PROMPT A =>
In the piece about Kotaku's commenters, what decides which comment becomes the featured one?
PROMPT B =>
Write what comes next in the piece about Kotaku's commenters, starting after its final sentence.

QUOTED TEXT =>
● ● ● ●
Here at Kotaku, we run all sorts of stories. Video game news and reviews, culture stories, stories about Japan, stories about the history of video games, funny posts about snack foods. But no matter what stories we're running, there seems to be a consensus out there in Internetland: "Kotaku commenters are the worst."
I've been writing here full-time for almost six months, and I have to say, I don't believe this to be true at all.
I'm not just saying that to curry favor, either! Our commenters are passionate, intense, and dedicated. Some of them are a little bit crazy. Some of them are a lot crazy. Sometimes, there is vociferous disagreement with what an author has chosen to write, as with, say, my kinda different review of Deus Ex: Human Revolution. And it must be said that every now and then, the threads get straight-up appalling, as in this feature about Felicia Day.
So, I could see how someone could jump to conclusions about our commenters. Just today, Penny Arcade's Jerry Holkins, in opining about our recent addition of the games-only Kotaku Core feed, referred to some of our commenters as "Feral."
Fair enough. But every time I post or repost a piece that is progressive or challenging, my twitter feed fills with friends and allies complaining endlessly about the awfulness of our commenters. Not some of them, as Holkins did, but all of them. There even exists a Chrome Extension called "Commentless Kotaku," which blocks comments on all of our posts. Presumably because they are so irresistibly terrible that people would rather put on blinders than even be tempted to read them.
Part of this may be due to the way our "featured comments" work. If you don't have a Kotaku account, the first comment you will see on a given post is the "featured" one. We editors don't directly choose which comment gets featured—it's whichever one has the most responses. That means that on a controversial post, the most baiting or trollish comments become featured, usually due to a huge number of people voicing disagreement with the comment in question. The featured comment is rarely illustrative of what's actually going on in the thread—to get a sense of that, you have to click "all" down in the "view comments" tab.
If you do that you'll see that yes, we get trolls, and overly mean self-styled comedians, and conspiracy-theory spouting weirdos, and folks who are convinced that we're a bunch of amateurs (we are not) who are on the take (we are not). But those types of commenters are the exception, not the rule, and in and around them are hundreds of people just… writing what they think. Don't believe me? Here, I'll show you.
● ● ● ●
DATA LINES =>

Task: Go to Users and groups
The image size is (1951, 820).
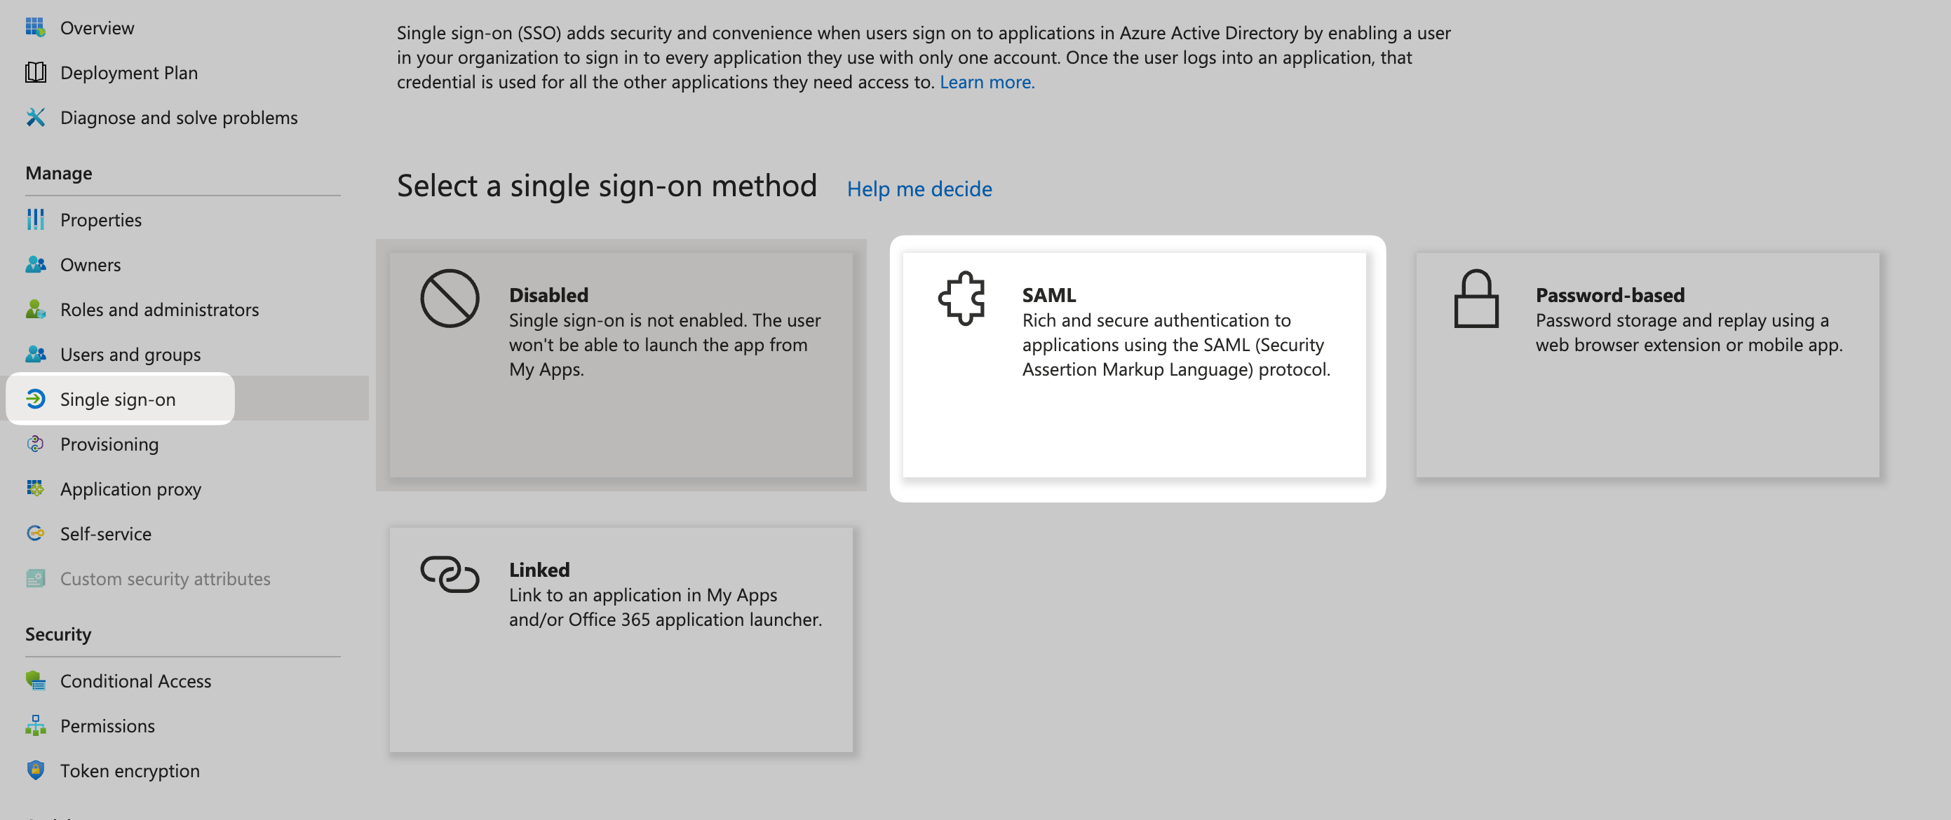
● ● ● ●
EXERCISE ANSWER A =>
The featured comment is whichever one has the most responses.

EXERCISE ANSWER B =>
Just today, we ran a guest editorial from Denis Farr following-up on his "This Gaymer's Story" post we ran a while back. It talked about the word "faggot" and why he believes the word is not okay. Both of his stories were highly personal, and invited abuse from commenters. The post went up and like clockwork, I saw people in my feed and elsewhere complaining about how awful the comments were.
I've read all of these comments, however, and just as with Denis' first piece, I was struck by how many were even-handed, positive, and thoughtful. And of those who disagreed with his points, the vast majority were equally thoughtful. Whom I agree with is beside the point—any way you look at it, this is not a bunch of slavering, feral assholes.
There were plenty of comments that agreed with Farr's points:
I get really tired of the way people harass anyone they think is in the minority, or is different from themselves.
Read this earlier, great stuff.
And I agree. We should stand against those who use "gay" and "faggot" as derogatory terms. The only way to get people to stop is to hammer the fact that it's wrong into their puny little noggins. It's frankly disgusting that people still see the need to discriminate against LGBT individuals in 2012. It's not like we did anything wrong to deserve such outright hatred and homophobia.
You just said exactly what I couldn't put in to words! Thanks for that!
Very well written article (Seriously, the flow of the text and the composition as well as the use of vocabulary is sublime!).
I always wonder myself why and when "gay" became a synonym for "bad" or "Something or the other I do not like", when it once meant exactly the opposite.
One thing is for sure: We all know what the word means today, just as the word faggot (Except when it relates to the foodstuff and/or the British cigarette), which is why it should be avoided.
Can we not stop there and halt name calling/insulting in general? I too am often upset when people say things which they have no idea what it truly means nor understand the weight and repercussions of the words they throw out so easily. It sickens me when kids say "faggot", "nigger", "bitch", etc I mean what kind of place do we live in when playing a game can invoke grade school aged children to spout out words that can truly hurt other people?
"It's cool that you're gay/a woman/an ethnic minority, I just don't want to know about it or be exposed to it in any way" is bigotry no matter how much you insist it is not.
Some of the comments thoughtfully piggybacked some of his arguments to make their own:
To those who are saying that "faggot" doesn't mean "gay" any more, so stop being offended:
"Faggot" is still used only in a negative context right? It's a slur and an insult yes? Even if you call your best friend a "faggot," you're doing so to insult him a little bit right? Even if he's your best friend in the world and knows that you didn't mean anything by it and doesn't even take the slightest offense, it was still an insult, yes? (Just like calling your friend stupid, dumbass, or dickhead is an insult, even if he doesn't take offense).
I think the point of this article is that people shouldn't just accept the status quo because they think things aren't going to change. Things change naturally over time because people make choices. By bringing attention to something that has a more negative effect than positive, and that people may take for granted as normal, it can prompt that change in mindset. That's all.
And the response to that comment from one reader:
Bingo. Well put.
One reader analyzed his own background to understand why it was important to tell people when language hurts you:
I remember calling things that I thought were weird "fruity" when I was a kid. It was probably years before my parents heard my say it and told me I shouldn't use that word because it was offensive towards gay people. I really had no idea, and I don't think any kids my age did (I was probably 10ish?). I thought it was just an innocent word to use, like saying fudge...I hope that one's not also offensive.
I was probably in my teens before I was informed that being gypped was offensive and referred to gypsies.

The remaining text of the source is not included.